Breast Cancer & Vitamin D

Released: Wednesday, April 6, 2011

By Jennifer Spina

Breast cancer is the most common malignancy of women in the western world. Many factors contribute to causing breast malignancy, though heredity is a major one. Certain diets help to prevent it, such as diets high in vegetables and fruit and low in fat.  Calcium is very important as well. The role of vitamin D in both the prevention and treatment of breast cancer is being explored by scientists, and the results so far have been promising.

No matter what cancer you have, or are trying to prevent, the question is: should cancer patients be left vitamin D deficient? The current research indicates the answer to this question is no, women with breast cancer should not allow themselves to be vitamin D deficient, and neither should their doctors.  You should know that evidence suggests that the proper amount of vitamin D may help you in your fight against breast cancer.

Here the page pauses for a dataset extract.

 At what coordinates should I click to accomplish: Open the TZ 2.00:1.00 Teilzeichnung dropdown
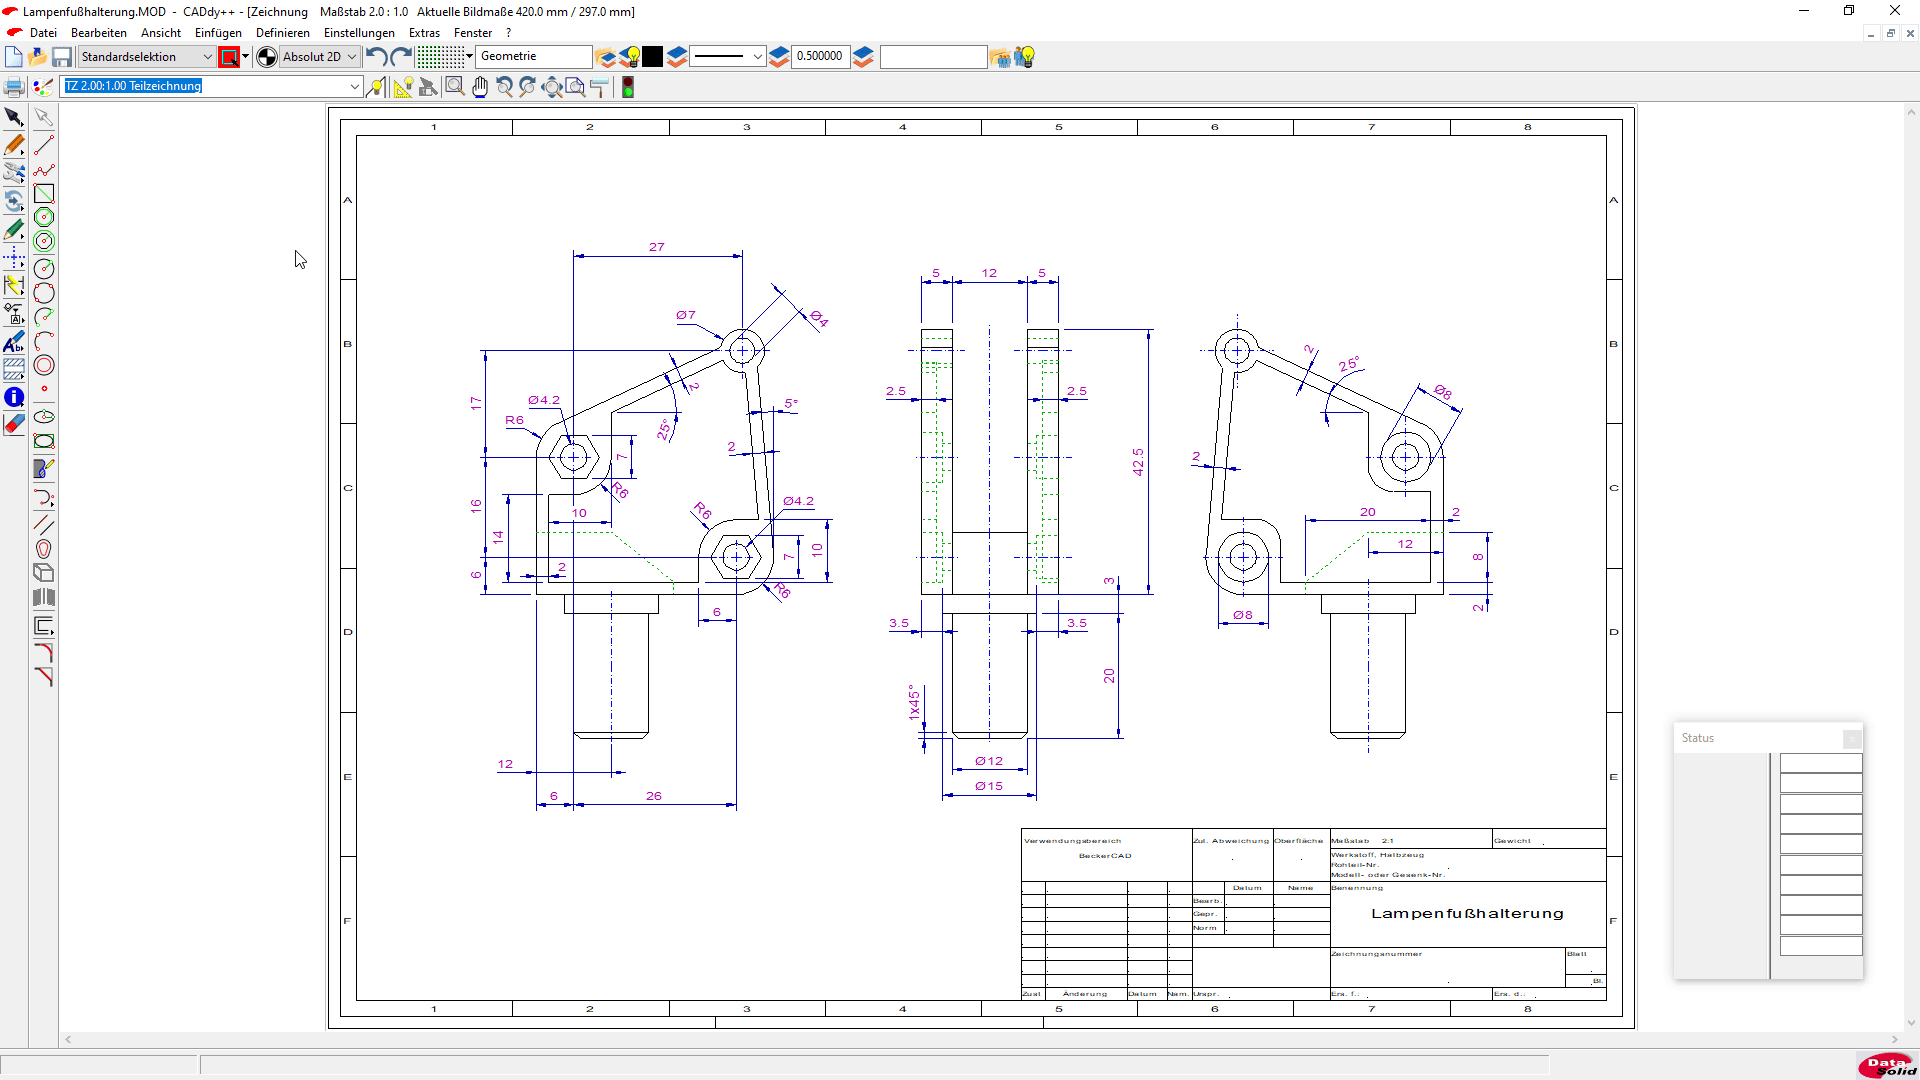click(354, 87)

Let's have a look at selected studies from the scientific literature to see what clues exist about the role vitamin D may play in preventing and treating breast cancer.

 

In 1989, the prestigious medical journal, The Lancet, reported that the most active form of vitamin D (calcitriol) significantly reduced the growth of breast cancer in an animal model. Furthermore the researchers from St. Georges Hospital Medical School in London found women who had vitamin D receptor-positive tumors had longer disease free intervals than women whose tumors had no measurable receptors for vitamin D.

 

Current research suggests most, if not all, women would have those vitamin D receptors unless they were deficient in vitamin D—that is, they would have those receptors if they were vitamin D replete. It seems as if the receptor is present in breast tissue if the most active form of vitamin D has been present and that is only the case if vitamin D's less-active form, calcidiol, has been present. In other words, if you test vitamin D-deficient breast cancer patients for vitamin D receptors, they will not have many; if you treat their deficiency, they will probably develop those receptors.

 

Not only does calcitriol (the form made in optimal quantities by your body when your vitamin D blood levels are ideal) inhibit breast cancer cells from growing, it makes those cells grow and die more like natural cells. Furthermore, vitamin D inhibits the formation of excessive blood vessel growth around the cancerous tumor, a process called anti-angiogenesis.

 

Let’s take a look at ways we can get the proper amounts of Vitamin D.

1.      Sunlight Exposure: In the 1990s, a group of scientists from the University of California at San Diego provided the first look at how many women may be dying needlessly from breast cancer due to low vitamin D blood levels. The researchers measured the amount of sunlight available to the women at the latitude where they lived and combined that with the frequency of cloudy weather, as sunny climates are associated with higher vitamin D levels. They found that women in the sunniest regions of the United States were about half as likely to die from breast cancer as were women who lived in less sunny regions. Garland FC, Garland CF, Gorham ED, Young JF. Geographic variation in breast cancer mortality in the United States: a hypothesis involving exposure to solar radiation. Prev Med. 1990 Nov;19(6):614–22.

 

2.      Sunlight Exposure and its effects: All of these factors reduced the risk of breast cancer. Dietary vitamin D reduced the risk a little (due to the tiny doses of vitamin D consumed) but women with high occupational and recreational sun exposure who also lived in a sunny climate reduced their risk three-fold. Remember, 90% of our vitamin D comes from sun exposure. Vitamin D from diet and supplements is close to insignificant due to the small amounts consumed.

 

 

Vitamin D's Promise

Numerous studies on the effects of vitamin D in regards to breast cancer have indicated that vitamin D3 holds great promise. Yet there is still so much more to learn about vitamin D and its relation to cancer and overall health in general. As more and more studies are performed on vitamin D, we anticipate that the future holds even more good news to come.